◆ WHAT IS BEING ASKED
Reproduce word for word the part of the entries that opens with the line containing "Where should I click to: Open the 14" and runs through the last of the entries.

◆ PROVIDED DATA
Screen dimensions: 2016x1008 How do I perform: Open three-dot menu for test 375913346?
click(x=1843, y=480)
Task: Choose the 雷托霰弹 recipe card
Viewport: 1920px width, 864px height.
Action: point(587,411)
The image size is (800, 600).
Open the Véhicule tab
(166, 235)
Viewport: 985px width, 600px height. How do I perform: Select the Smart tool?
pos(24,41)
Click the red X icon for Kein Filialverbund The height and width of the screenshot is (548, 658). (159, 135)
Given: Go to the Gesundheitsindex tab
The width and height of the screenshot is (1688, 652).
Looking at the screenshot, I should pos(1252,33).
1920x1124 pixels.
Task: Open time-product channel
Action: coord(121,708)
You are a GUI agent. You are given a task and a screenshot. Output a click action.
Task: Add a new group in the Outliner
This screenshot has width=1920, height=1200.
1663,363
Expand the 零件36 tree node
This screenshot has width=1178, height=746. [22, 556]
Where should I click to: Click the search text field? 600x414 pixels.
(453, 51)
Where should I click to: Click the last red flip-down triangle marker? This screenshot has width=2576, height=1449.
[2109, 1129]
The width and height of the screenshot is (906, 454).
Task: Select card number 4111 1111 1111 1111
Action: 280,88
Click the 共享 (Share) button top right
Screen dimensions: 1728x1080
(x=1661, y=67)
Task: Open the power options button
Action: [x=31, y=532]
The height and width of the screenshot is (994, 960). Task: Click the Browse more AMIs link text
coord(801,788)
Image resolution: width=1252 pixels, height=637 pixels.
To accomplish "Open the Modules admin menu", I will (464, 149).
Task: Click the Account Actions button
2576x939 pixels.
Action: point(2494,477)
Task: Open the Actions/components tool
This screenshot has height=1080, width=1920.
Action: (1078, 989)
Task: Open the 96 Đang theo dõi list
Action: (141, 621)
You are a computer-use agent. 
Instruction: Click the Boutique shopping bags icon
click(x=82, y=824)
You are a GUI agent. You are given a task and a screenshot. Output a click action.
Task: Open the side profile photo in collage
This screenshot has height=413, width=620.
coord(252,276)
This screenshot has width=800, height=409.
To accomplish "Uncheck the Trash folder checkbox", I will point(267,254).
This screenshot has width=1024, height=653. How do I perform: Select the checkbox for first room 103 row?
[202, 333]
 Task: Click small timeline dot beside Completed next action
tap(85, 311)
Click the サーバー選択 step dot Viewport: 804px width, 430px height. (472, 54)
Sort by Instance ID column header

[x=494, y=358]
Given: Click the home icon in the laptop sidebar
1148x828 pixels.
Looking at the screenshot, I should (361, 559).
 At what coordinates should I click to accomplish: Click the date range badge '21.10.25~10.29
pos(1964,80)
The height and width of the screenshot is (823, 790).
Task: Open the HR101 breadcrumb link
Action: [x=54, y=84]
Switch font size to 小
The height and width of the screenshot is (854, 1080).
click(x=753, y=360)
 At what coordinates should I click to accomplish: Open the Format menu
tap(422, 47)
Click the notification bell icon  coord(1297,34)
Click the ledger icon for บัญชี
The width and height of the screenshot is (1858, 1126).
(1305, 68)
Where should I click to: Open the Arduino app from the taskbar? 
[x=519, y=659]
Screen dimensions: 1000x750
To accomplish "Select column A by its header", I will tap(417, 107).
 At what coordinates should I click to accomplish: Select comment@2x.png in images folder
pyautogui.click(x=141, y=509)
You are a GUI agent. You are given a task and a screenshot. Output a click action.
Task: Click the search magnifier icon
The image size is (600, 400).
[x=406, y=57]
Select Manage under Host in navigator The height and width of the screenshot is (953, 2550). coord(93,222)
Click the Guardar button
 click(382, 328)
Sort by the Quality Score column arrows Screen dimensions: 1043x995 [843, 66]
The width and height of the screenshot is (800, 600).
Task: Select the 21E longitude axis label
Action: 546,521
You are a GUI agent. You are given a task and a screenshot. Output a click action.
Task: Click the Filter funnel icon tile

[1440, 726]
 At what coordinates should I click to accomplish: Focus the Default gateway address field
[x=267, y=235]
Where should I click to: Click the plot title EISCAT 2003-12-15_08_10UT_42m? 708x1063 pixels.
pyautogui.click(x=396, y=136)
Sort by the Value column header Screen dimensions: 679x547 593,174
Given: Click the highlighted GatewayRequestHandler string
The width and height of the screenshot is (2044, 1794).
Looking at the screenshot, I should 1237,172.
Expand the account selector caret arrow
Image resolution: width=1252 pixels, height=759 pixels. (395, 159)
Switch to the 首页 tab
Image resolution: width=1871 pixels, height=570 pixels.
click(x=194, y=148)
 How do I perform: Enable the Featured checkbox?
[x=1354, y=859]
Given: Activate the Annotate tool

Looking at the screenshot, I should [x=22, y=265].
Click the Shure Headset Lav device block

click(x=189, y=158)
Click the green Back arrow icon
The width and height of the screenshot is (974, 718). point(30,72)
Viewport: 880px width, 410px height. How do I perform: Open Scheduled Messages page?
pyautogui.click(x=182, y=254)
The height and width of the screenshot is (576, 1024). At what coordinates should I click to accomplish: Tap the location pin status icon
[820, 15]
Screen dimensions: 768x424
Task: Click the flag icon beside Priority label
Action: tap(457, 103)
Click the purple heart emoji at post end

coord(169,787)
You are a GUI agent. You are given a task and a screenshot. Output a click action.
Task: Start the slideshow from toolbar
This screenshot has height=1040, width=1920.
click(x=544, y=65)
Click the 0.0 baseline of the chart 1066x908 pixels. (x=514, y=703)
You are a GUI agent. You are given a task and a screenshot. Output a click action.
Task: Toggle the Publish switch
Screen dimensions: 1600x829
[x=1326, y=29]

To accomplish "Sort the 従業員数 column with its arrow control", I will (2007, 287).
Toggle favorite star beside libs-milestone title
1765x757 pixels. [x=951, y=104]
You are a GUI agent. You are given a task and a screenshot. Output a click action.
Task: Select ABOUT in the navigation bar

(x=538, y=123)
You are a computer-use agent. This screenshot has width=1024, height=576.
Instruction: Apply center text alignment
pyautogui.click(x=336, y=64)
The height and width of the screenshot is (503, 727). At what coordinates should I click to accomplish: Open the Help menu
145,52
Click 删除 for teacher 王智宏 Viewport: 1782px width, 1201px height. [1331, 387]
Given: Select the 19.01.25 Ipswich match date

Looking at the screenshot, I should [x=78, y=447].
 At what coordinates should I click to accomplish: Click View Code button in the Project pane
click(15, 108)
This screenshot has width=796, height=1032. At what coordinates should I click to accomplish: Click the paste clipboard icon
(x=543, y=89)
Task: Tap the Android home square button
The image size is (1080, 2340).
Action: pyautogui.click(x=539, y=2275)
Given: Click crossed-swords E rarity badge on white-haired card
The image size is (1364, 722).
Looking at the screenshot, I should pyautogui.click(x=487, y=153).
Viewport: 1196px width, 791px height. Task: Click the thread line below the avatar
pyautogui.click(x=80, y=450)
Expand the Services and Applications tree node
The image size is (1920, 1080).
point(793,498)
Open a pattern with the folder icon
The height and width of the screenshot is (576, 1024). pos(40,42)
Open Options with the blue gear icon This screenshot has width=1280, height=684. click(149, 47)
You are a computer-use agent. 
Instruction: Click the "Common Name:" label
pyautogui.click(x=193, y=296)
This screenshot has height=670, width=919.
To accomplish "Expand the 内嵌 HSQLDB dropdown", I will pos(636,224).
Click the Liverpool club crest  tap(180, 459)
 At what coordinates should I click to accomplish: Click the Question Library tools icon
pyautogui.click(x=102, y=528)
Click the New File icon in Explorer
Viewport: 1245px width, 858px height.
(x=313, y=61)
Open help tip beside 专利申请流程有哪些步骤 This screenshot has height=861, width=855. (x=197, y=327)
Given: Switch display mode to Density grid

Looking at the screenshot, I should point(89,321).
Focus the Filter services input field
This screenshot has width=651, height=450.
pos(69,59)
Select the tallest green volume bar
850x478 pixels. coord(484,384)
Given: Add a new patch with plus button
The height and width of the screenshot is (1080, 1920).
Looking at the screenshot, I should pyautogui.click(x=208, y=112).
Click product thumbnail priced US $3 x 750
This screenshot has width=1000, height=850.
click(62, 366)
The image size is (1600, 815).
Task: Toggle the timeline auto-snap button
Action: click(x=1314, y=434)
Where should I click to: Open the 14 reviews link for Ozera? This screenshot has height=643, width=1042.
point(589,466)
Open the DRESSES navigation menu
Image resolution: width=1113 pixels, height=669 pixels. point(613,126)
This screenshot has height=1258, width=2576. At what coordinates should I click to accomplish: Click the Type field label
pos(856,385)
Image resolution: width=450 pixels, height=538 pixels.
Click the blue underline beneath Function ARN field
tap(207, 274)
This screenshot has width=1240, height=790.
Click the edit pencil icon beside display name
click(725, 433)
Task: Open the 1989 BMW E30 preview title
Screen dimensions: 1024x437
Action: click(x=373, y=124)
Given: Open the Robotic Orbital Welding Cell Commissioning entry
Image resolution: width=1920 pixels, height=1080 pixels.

◆ SOLUTION
Where should I click to: Open the 14 reviews link for Ozera? This screenshot has height=643, width=1042.
point(589,466)
Open the DRESSES navigation menu
Image resolution: width=1113 pixels, height=669 pixels. point(613,126)
This screenshot has height=1258, width=2576. At what coordinates should I click to accomplish: Click the Type field label
pos(856,385)
Image resolution: width=450 pixels, height=538 pixels.
Click the blue underline beneath Function ARN field
tap(207, 274)
This screenshot has width=1240, height=790.
Click the edit pencil icon beside display name
click(725, 433)
Task: Open the 1989 BMW E30 preview title
Screen dimensions: 1024x437
Action: click(x=373, y=124)
Given: Open the Robotic Orbital Welding Cell Commissioning entry
Image resolution: width=1920 pixels, height=1080 pixels.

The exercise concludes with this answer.